━━━ RECORD EXCERPTS
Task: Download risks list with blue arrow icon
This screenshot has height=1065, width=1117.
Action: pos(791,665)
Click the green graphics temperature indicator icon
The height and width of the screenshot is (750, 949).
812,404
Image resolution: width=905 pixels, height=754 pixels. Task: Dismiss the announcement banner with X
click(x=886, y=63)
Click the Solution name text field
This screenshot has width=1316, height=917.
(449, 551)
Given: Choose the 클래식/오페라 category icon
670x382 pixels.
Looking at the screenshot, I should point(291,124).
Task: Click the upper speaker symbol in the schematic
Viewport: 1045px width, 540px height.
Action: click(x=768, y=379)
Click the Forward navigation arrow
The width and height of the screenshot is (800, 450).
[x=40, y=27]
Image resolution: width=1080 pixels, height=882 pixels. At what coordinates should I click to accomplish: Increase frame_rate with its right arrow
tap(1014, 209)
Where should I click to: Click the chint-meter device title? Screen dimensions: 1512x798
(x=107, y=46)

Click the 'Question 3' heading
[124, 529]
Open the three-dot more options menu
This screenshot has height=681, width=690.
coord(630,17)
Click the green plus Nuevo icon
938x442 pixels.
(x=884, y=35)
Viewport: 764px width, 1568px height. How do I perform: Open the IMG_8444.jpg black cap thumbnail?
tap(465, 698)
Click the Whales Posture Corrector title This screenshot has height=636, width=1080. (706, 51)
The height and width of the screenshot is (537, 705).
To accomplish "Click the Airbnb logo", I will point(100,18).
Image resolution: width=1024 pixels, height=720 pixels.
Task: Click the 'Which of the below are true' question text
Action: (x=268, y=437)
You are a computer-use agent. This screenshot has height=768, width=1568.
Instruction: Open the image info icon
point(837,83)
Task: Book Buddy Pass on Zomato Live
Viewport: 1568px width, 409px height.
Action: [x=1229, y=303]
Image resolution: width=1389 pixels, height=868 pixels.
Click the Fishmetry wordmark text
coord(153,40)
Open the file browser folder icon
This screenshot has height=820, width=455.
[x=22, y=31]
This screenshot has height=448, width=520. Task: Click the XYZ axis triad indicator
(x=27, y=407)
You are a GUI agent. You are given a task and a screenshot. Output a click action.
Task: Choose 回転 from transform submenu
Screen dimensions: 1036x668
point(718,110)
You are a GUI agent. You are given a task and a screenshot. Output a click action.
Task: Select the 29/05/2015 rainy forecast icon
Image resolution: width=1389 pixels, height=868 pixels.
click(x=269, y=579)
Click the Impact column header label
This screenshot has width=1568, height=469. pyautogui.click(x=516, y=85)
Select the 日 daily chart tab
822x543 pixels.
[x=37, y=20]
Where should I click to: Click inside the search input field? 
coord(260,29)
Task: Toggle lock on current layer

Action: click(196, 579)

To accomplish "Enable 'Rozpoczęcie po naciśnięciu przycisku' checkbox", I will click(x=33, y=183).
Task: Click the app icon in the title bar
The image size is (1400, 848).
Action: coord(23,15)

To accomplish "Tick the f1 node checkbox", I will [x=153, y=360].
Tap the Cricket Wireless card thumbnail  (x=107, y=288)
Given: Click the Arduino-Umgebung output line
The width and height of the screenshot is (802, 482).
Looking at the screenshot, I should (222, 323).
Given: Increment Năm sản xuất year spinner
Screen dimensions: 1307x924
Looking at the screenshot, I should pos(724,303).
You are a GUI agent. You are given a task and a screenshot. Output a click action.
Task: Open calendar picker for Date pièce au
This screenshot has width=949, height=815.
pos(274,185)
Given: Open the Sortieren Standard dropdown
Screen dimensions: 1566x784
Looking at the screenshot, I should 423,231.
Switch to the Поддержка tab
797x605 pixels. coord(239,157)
━━━━━━
## WHAT THE TASK REQUIRES
Which lines of the data include the string "Choose"? Find them and copy each one.

## THE ANSWER
Given: Choose the 클래식/오페라 category icon
Task: Choose 回転 from transform submenu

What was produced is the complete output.